Universal Health Services (NYSE: UHS) leadership said it’s too early to tell if its $535 million legal case will impact the company’s strategy in the future.
During the company’s Q1 earnings call, leadership answered a number of questions about the litigation’s potential impact on the company.
UHS subsidiary Pavilion Behavioral Health System has denied any liability in a case that alleged that an underage patient was sexually assaulted by another underage patient in 2020.
“That verdict was, as we noted in the 8-K, unprecedented, both in terms of our own history and cases with similar fact patterns,” Steve Filton, executive vice president and chief financial officer, said during the company’s Q1 earnings call. “We think there still is a great deal of uncertainty around how that specific verdict will be ultimately adjudicated. As a result … we haven’t really had any measurable impact on our financial statements until there is some level of greater certainty around what the ultimate outcome will be.”
UHS, which has both an acute care and a behavioral health business, reported a net income of $261.8 million or $3.28 per diluted share in the first quarter of 2024. That’s up compared to $163.1 million or $2.28 per diluted share in the first quarter of 2023. Overall, the company reported that net revenues increased by 10.8% year over year to $3.8 billion.
In its behavioral health business, adjusted admission decreased by 0.8%, but adjusted patient days increased by 2% from the first quarter of 2023. In the call, the company’s CEO, Marc Miller, noted that the company projects that patient day volumes will gradually move to more historic norms of growth in the 3% range.
“Behavioral patient days… improved slightly from the pace of the last four few quarters.

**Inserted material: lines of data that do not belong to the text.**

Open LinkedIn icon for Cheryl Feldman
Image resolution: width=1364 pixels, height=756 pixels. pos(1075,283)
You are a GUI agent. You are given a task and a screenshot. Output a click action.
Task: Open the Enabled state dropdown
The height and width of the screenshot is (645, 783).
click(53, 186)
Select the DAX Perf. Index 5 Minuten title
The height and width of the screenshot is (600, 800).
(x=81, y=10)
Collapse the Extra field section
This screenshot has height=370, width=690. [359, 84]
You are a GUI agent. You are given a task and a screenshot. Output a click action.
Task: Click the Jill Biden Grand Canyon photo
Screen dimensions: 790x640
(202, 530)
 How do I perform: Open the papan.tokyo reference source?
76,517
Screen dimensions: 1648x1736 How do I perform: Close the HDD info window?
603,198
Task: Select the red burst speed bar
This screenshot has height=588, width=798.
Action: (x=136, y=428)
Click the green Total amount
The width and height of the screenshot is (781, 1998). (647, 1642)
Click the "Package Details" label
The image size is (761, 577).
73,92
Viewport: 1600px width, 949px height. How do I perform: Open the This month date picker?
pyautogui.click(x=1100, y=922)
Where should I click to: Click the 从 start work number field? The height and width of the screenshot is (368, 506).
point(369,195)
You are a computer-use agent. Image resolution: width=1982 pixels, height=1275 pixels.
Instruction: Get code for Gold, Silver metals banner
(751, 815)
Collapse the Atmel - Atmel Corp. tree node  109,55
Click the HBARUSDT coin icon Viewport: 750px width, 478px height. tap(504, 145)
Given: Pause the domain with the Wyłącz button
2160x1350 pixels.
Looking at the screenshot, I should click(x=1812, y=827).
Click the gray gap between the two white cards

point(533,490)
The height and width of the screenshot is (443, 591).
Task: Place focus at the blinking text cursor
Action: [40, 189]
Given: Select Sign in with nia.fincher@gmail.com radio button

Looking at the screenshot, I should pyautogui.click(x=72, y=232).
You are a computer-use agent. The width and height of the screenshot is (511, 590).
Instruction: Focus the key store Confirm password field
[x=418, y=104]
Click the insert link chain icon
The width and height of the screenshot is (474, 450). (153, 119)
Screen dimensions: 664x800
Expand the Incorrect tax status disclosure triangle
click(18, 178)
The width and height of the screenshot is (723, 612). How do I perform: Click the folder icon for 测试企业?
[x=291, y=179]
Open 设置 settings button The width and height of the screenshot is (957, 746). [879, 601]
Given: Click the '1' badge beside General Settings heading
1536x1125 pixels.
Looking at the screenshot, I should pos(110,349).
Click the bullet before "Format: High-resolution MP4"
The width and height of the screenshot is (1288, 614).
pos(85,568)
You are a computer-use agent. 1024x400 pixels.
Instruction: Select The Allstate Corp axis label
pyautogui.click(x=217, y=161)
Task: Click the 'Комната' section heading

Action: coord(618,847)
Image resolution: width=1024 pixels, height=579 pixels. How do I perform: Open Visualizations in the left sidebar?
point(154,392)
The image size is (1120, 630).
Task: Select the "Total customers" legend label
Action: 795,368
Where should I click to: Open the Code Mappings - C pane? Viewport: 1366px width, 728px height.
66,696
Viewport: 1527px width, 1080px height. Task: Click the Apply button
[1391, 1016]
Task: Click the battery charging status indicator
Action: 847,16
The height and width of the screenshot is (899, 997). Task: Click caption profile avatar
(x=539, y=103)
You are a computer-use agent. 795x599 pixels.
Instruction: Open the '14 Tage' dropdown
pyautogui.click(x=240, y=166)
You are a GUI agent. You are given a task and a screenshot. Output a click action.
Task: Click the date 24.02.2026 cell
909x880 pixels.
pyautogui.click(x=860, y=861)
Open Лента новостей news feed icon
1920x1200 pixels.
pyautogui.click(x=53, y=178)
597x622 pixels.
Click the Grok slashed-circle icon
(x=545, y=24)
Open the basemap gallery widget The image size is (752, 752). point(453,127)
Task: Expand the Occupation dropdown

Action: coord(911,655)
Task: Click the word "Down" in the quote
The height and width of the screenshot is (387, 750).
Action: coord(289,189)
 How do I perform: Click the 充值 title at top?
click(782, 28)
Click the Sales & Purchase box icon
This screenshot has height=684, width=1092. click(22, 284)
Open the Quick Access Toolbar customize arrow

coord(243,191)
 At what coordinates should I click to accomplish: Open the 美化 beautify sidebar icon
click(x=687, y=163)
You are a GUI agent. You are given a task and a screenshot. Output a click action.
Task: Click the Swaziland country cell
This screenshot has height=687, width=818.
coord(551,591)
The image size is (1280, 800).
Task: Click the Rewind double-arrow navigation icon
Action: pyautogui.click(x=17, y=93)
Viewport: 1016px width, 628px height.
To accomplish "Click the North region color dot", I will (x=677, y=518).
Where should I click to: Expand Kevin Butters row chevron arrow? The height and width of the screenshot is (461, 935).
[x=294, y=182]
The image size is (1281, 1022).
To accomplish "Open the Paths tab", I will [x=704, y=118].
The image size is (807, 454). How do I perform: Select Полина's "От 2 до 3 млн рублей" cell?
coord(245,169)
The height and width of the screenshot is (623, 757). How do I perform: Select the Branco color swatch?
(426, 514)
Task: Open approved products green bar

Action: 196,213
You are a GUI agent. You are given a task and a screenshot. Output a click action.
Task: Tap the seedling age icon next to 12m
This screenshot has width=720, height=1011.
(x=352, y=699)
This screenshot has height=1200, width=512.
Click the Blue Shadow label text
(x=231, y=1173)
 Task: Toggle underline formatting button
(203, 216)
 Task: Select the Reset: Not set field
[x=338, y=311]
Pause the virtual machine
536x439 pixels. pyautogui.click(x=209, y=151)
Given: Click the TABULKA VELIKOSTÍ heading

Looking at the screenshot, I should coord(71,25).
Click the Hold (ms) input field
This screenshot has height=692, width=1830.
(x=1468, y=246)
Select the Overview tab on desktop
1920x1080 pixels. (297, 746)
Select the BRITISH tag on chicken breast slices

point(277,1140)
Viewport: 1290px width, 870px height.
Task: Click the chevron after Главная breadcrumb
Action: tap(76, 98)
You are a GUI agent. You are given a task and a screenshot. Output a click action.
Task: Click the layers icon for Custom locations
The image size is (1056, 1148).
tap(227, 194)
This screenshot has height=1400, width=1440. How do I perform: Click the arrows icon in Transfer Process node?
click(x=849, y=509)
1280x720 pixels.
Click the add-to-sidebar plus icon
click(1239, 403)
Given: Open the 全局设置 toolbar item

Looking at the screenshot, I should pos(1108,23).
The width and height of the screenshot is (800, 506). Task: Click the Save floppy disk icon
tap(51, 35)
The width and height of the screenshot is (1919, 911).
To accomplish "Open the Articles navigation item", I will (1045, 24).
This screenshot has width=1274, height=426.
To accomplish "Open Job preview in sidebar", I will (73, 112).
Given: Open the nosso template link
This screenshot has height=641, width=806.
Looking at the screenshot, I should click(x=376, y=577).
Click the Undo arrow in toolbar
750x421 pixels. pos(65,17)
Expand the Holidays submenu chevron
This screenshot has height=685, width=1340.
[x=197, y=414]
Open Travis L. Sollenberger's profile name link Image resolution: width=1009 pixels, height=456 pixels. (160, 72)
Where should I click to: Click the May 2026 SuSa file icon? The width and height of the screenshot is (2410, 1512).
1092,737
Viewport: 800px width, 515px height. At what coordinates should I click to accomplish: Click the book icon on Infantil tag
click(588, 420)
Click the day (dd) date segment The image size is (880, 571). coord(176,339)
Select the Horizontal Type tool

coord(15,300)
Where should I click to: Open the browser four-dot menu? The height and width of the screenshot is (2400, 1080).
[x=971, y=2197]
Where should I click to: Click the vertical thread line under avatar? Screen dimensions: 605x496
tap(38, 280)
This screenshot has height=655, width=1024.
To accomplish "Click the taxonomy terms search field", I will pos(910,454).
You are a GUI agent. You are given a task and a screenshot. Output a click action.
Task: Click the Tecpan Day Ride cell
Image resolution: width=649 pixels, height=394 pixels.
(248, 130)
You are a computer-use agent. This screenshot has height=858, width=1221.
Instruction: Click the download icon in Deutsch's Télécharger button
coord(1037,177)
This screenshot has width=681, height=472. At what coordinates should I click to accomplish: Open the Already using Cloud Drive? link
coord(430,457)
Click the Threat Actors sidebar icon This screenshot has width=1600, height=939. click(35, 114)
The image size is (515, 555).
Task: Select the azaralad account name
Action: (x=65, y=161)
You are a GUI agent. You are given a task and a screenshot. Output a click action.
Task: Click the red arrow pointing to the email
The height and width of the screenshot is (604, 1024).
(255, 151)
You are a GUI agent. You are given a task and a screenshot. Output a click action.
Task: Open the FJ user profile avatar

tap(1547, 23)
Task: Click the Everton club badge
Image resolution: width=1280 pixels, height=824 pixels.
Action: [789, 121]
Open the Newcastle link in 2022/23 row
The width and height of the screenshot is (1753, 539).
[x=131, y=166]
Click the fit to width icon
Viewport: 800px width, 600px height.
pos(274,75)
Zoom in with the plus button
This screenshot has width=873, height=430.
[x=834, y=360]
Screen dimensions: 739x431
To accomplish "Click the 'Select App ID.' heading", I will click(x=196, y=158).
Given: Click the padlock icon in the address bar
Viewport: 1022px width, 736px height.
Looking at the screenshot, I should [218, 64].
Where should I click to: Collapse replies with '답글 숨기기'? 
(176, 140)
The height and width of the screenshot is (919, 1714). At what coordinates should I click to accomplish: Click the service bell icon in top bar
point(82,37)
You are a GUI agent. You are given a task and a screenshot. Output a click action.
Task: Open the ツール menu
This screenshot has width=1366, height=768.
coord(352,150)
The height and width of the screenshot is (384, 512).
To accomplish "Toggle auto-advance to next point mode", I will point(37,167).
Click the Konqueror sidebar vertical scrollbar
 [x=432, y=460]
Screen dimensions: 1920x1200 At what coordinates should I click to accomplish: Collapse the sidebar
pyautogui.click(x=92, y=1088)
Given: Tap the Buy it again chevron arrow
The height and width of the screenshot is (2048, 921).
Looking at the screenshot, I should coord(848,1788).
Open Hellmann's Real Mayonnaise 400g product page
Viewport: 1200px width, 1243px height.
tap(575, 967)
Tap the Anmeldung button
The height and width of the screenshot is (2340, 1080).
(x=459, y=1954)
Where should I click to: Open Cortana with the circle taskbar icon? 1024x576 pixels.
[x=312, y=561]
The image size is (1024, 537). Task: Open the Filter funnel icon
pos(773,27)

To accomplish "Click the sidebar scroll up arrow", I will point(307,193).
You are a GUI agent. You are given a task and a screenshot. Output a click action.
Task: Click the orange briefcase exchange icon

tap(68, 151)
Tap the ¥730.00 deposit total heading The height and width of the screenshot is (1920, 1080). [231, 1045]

Our expectation is that it will continue to improve during the year incrementally,” Filton said. “Our underlying guidance for the year seems we’ll get to a 3% patient day growth level. What gives us that confidence is simply that, as we’ve said many times over the last several years, we believe the underlying demand is there. That’s evident in the amount and volume of inbound inquiries we get.”
Filton noted that improving that metric is really about the company’s ability to staff sufficiently and have the capacity to treat the volume of patients in demand of care.
Staffing has also become less of a barrier for the company than in previous years.
“I think we’re seeing wage rate inflation decelerate from the peak levels that it was running at the height of the pandemic,” Filton said. “We’ve made a number of productivity adjustments in both business segments. Over the course of the last six months, as we came out of the pandemic, we reevaluated our products in both segments, particularly in our nonclinical areas, some of which I think grew ahead of the actual need for those resources during the pandemic.”
The company is also benefiting, both in its behavioral health and acute care segments, from a significant increase in Medicaid supplemental payments, which Miller said will help “compensate for several years of inadequate reimbursement levels that have failed to keep up with the costs we had to incur to properly care for our patients.”
Still, Medicaid enrollment trends could see more patients struggling to access behavioral health services in the future.
“I think as a result of Medicaid disenrollments, more patients are moving to exchange coverage, that tends to be a net positive on the acute side,” Filton said. “On the behavioral side, it’s a bit of a toss-up because a lot of these exchange coverages have pretty significant copays and deductibles and given the fact that behavioral care on an absolute basis tends to have a much smaller bill, I think we find that patients who have exchange coverage the bill will not cover their copay and deductible. So sometimes that’s which for Medicaid to an exchange coverage is not a favorable development on the on the behavioral side. It may contribute to the slower growth and patient pay volumes on the behavioral side.”